DATA TO USE
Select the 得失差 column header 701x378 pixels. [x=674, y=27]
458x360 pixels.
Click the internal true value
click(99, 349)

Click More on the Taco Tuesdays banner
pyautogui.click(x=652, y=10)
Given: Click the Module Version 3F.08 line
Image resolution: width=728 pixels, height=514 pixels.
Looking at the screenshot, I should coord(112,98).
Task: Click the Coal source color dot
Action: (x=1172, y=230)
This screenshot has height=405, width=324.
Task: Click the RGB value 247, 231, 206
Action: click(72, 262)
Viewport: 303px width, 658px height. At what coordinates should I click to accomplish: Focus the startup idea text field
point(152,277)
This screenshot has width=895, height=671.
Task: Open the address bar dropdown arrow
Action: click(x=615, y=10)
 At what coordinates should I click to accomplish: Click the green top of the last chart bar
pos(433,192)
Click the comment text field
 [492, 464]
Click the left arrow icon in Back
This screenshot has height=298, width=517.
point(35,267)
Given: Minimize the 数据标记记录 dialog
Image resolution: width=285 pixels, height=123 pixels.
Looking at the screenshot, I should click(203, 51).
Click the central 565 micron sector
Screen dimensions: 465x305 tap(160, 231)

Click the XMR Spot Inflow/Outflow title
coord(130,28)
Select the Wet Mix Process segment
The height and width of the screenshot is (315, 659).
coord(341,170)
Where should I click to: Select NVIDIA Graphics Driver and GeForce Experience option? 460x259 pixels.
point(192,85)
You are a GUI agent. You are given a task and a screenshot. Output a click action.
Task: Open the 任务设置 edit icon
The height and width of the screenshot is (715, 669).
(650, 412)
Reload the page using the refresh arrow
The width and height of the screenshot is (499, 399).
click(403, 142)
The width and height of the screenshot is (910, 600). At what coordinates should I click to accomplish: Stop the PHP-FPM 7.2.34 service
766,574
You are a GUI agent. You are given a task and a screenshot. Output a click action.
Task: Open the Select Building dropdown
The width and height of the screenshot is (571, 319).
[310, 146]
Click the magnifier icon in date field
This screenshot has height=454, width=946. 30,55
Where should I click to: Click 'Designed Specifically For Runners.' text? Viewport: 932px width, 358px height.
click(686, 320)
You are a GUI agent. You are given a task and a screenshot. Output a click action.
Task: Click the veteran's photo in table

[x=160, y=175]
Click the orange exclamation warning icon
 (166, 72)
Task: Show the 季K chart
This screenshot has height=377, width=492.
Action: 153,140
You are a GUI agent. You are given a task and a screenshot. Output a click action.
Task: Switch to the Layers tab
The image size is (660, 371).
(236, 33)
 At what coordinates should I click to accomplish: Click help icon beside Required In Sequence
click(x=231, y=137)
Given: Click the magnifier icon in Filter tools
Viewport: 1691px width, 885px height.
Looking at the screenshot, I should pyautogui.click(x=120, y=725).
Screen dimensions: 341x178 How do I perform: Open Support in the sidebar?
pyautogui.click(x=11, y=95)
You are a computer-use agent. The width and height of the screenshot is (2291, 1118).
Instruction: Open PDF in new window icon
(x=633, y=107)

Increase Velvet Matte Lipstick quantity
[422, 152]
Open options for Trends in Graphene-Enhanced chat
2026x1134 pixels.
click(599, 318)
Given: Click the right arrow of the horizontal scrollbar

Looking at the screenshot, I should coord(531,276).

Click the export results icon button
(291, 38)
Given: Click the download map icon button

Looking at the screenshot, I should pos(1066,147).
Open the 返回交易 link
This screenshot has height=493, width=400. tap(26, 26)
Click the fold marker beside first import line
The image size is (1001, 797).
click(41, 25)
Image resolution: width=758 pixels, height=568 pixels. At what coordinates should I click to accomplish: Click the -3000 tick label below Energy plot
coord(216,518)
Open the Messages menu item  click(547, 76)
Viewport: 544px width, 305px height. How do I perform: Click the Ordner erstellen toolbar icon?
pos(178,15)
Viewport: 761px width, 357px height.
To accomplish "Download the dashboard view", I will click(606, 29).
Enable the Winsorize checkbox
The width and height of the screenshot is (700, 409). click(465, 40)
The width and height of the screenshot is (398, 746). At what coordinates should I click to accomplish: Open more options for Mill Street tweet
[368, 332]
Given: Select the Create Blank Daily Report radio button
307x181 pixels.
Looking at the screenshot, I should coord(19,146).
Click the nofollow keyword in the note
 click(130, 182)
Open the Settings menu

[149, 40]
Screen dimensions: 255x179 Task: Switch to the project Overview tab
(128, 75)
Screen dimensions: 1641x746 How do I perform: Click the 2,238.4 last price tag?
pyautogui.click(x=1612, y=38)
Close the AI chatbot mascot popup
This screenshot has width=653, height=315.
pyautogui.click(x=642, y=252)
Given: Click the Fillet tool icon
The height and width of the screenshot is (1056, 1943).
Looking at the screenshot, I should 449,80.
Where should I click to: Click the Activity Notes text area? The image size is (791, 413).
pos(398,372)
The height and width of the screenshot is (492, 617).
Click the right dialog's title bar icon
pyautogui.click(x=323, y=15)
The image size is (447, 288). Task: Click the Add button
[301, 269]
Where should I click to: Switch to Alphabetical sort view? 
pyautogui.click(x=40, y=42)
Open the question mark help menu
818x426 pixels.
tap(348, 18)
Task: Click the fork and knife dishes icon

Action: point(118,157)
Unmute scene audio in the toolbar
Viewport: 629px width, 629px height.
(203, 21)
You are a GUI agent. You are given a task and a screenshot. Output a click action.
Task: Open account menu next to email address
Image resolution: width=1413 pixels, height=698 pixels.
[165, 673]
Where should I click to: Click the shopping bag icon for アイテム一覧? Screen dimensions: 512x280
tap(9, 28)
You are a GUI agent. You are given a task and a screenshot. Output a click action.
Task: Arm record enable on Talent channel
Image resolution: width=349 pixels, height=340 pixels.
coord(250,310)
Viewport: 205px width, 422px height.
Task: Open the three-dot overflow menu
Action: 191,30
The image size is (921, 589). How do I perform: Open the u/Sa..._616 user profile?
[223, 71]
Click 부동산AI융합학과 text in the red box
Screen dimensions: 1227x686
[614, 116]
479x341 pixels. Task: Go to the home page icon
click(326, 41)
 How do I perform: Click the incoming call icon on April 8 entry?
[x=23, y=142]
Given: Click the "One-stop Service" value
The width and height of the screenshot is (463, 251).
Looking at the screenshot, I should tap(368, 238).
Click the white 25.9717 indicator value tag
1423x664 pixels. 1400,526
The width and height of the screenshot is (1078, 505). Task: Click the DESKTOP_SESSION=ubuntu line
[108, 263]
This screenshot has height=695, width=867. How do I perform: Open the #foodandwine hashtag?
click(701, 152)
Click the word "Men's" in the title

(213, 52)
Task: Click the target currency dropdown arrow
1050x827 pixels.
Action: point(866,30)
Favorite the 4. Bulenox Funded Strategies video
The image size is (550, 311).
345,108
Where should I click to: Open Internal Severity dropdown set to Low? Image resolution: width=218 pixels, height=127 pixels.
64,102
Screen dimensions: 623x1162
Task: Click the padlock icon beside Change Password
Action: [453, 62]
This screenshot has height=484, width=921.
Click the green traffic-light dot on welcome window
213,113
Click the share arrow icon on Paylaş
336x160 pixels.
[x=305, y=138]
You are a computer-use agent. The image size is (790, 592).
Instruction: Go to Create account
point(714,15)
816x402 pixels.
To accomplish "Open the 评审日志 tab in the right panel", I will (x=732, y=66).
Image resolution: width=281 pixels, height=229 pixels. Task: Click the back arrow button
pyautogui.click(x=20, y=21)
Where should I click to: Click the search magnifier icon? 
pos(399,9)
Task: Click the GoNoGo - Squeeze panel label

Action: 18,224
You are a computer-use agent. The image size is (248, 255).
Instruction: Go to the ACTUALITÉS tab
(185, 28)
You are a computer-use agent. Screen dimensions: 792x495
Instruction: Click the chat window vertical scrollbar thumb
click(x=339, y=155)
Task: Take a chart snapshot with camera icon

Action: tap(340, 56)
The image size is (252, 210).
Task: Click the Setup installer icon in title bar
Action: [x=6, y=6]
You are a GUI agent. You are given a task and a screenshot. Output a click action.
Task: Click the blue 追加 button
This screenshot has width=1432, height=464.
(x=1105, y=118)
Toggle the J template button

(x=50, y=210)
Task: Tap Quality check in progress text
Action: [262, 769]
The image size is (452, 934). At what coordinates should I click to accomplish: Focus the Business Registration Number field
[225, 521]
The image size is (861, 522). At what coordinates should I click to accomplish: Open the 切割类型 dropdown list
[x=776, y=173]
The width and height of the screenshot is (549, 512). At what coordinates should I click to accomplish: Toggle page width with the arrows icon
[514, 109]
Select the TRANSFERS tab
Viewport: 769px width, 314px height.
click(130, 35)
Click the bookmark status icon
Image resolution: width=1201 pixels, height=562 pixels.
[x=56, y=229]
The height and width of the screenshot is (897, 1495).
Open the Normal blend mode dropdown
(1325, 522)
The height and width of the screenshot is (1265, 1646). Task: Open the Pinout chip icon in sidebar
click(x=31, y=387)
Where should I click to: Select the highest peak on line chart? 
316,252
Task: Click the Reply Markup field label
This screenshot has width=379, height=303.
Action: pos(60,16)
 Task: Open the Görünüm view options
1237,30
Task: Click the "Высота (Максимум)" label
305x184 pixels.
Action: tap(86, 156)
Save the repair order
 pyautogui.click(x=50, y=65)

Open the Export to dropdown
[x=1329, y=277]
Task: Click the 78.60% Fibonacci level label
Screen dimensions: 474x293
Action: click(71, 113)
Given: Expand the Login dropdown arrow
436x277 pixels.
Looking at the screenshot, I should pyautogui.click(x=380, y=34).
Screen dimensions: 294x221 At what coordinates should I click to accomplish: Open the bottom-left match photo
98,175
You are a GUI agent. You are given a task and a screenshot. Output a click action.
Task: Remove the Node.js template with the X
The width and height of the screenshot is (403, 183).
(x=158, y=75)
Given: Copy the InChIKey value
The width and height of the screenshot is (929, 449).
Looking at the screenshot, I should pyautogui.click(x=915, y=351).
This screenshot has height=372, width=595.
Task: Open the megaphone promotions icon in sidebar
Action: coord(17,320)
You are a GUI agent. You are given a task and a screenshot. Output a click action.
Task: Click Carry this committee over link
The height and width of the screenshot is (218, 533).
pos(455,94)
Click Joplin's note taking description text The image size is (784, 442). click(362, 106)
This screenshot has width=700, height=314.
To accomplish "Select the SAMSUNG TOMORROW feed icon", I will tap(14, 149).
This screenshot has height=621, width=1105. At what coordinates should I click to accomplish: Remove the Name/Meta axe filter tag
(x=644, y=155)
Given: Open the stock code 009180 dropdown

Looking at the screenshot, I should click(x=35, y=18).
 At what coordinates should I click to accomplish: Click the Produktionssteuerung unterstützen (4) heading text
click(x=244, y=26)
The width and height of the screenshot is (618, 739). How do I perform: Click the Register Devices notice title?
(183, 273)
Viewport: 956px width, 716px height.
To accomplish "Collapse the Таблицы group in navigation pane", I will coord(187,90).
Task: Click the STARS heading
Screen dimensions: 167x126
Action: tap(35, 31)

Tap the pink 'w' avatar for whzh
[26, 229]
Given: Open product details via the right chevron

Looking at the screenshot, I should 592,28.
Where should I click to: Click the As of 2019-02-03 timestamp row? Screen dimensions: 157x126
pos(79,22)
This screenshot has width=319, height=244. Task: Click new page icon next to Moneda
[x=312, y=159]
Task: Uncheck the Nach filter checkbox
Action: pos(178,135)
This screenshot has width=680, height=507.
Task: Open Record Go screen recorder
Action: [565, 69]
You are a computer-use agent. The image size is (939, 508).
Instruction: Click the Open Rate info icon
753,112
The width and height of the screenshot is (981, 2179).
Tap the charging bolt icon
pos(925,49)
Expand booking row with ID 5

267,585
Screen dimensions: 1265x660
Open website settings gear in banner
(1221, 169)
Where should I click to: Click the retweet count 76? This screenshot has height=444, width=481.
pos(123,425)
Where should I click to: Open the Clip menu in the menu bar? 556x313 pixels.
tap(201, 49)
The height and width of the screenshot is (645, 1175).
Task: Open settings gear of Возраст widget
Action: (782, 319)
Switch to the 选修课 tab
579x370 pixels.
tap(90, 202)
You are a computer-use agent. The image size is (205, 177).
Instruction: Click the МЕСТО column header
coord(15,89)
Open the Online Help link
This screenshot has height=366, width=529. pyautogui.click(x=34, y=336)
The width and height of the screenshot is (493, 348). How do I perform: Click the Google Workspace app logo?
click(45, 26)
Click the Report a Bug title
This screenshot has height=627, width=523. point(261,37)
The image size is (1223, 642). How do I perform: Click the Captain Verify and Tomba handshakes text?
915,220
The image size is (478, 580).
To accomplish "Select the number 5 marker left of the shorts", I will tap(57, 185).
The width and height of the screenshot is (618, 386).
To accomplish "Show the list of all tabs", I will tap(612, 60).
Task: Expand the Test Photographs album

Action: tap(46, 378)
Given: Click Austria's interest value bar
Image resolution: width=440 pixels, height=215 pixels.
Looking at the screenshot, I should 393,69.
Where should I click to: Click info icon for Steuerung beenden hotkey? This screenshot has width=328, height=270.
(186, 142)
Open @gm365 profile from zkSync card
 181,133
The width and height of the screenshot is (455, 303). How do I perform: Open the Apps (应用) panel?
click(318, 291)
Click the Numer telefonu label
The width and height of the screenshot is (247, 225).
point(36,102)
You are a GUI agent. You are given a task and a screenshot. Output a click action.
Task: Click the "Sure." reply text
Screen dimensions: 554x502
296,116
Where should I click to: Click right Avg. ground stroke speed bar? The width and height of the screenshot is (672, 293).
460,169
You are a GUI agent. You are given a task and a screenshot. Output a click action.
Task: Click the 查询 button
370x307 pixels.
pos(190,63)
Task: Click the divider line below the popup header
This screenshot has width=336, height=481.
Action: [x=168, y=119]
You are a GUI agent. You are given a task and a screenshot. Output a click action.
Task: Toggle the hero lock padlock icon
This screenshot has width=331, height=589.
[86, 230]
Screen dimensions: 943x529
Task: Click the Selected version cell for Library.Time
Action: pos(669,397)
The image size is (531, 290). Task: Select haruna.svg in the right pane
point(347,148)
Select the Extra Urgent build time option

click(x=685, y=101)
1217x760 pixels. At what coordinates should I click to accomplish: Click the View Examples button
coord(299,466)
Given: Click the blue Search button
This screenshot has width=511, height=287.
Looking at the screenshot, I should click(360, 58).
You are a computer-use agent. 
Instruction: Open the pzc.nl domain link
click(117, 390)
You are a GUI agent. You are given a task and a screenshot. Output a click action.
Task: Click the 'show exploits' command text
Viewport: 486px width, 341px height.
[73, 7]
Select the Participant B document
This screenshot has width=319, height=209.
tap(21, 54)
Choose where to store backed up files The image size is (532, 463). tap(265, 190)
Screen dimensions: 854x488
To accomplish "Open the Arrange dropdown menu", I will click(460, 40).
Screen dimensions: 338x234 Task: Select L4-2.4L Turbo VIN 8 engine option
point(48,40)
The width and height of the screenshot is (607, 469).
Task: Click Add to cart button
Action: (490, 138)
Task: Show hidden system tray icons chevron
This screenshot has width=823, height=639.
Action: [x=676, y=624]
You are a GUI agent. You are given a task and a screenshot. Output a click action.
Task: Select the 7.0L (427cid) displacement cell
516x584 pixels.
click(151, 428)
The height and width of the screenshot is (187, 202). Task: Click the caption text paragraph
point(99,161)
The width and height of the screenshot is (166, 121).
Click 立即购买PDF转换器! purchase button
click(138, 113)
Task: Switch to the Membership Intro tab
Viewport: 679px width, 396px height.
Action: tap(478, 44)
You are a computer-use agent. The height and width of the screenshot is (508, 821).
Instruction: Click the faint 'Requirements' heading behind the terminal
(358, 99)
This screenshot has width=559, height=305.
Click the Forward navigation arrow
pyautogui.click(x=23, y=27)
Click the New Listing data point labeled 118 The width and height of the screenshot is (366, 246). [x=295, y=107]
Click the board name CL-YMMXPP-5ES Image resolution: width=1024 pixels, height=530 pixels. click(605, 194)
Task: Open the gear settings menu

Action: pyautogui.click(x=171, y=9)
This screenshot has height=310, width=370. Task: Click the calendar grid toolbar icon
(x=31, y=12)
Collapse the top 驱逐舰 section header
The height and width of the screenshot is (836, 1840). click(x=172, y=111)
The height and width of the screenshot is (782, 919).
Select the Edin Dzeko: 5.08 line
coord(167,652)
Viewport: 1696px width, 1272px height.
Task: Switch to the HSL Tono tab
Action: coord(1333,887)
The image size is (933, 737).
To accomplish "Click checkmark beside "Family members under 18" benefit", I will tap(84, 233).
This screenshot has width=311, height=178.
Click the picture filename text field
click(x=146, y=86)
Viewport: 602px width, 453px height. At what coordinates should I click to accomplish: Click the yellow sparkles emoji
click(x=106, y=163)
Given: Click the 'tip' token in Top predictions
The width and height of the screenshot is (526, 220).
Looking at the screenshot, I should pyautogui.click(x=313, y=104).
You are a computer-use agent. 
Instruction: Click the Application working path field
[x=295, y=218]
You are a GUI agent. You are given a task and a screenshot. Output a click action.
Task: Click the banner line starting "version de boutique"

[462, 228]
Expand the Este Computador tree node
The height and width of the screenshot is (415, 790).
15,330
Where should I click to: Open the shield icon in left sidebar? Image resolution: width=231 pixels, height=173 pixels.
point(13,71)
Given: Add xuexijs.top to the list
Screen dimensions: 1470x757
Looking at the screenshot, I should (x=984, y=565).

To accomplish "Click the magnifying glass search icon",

EXERCISE GOAL
Tally the lines in the records that hold the word "computer", and state only the resulting number.

WORKED SOLUTION
9